Ahmed Rehab, CAIR's executive director in Chicago, called it discrimination against Muslims, especially since Mustapha hasn't been formally accused of wrongdoing. "The ISP is kowtowing to the run-of-the-mill fear-mongering that Islamophobes have devoted their careers in order to avoid a public relations controversy," he said. Steve Emerson, executive directr of the Investigative Project on Terrorism, on Wednesday defended the group's original report, saying it merely published content linking Mustapha to fundraising for terrorists. He said his group was prompted to investigate after news of the appointment was published on the website of the Mosque Foundation in Bridgeview, one of the Chicago area's oldest and largest mosques. Mustapha is an imam and director there. Emerson dismissed charges of Islamophobia as "empty diversions and without merit" in an e-mail.

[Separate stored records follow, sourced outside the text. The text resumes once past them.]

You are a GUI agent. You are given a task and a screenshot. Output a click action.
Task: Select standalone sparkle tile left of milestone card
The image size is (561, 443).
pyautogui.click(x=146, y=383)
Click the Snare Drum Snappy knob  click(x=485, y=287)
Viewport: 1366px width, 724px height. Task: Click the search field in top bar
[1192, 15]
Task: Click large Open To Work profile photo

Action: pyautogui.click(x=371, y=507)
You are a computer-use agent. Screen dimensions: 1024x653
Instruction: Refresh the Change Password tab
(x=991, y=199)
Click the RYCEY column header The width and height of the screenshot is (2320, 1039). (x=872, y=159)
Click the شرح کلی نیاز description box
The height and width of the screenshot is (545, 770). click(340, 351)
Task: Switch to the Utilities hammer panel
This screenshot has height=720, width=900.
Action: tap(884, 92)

CAIR planned to file a lawsuit and a complaint with the U.S. Equal Employment Opportunity Commission on Mustapha's behalf. "He knows that he's a good man and he's a good leader and that he really wanted to serve in this capacity to help," Rehab said. "He feels he was unfairly denied."
In addition to being an imam at the Mosque Foundation, also home of the Bridgeview Mosque, Mr. Mustafa serves as the Foundation's Associate Director. The Foundation's last know Director was Sheikh Jamial Said identified by a 2004 Chicago newspaper investigation as inspired by the Muslim Brotherhood, educated at a Saudi Arabian University, and noted for his sermons espousing strict Islamic fundamentalist views and critical of America as "a land of disbelievers." Part of his salary was paid by the government of Saudi Arabia. As much as $1 million a year was raised from mosque members which was then sent to overseas Muslim charities. The mosque donated money to three Islamic charities that have since been identified as involved in financing terrorism—the Holy Land Foundation, Benevolence International, and the Global Relief Foundation. One of the mosque's eight-member executive committee was Muhammad Salah, a Muslim Brotherhood member who was arrested in Israel in 1993 and has since been identified as a Hamas military commander. Mosque leaders were also leaders of the Quranic Literacy Institute, and the Islamic Association for Palestine, the predecessor of the Council fof American Islamic Relations (CAIR).
Interestingly, Mr. Mustapha's online resume indicates that in addition to his role as Associate Director of the Mosque Foundation, he is also a teacher at the Universal School, also located in Bridgeview . It should also be noted that both Islamic Society of North America (ISNA) President Ingrid Mattson and ISNA Secretary-General Safaa Zarzour have also been associated with the Universal School which although located next to the mosque denies any connection to it. Despite these denials Bassam Osman is listed on the school website as a director and as a "Representative of NAIT." A Hudson Institute report identifies Mr. Osman as a U.S. Muslim Brotherhood leader and NAIT (North American Islamic Trust), as a part of the Islamic Society of North America (ISNA), holding title to many U.S. mosques and Islamic facilities associated with the U.S. Brotherhood. The Tribune reported that the Bridgeview mosque had also been deeded to NAIT in 1981 by Islamic fundamentalists who had taken over the mosque from its former leaders. Dr. Mattson also currently serves as one of the NAIT Trustees.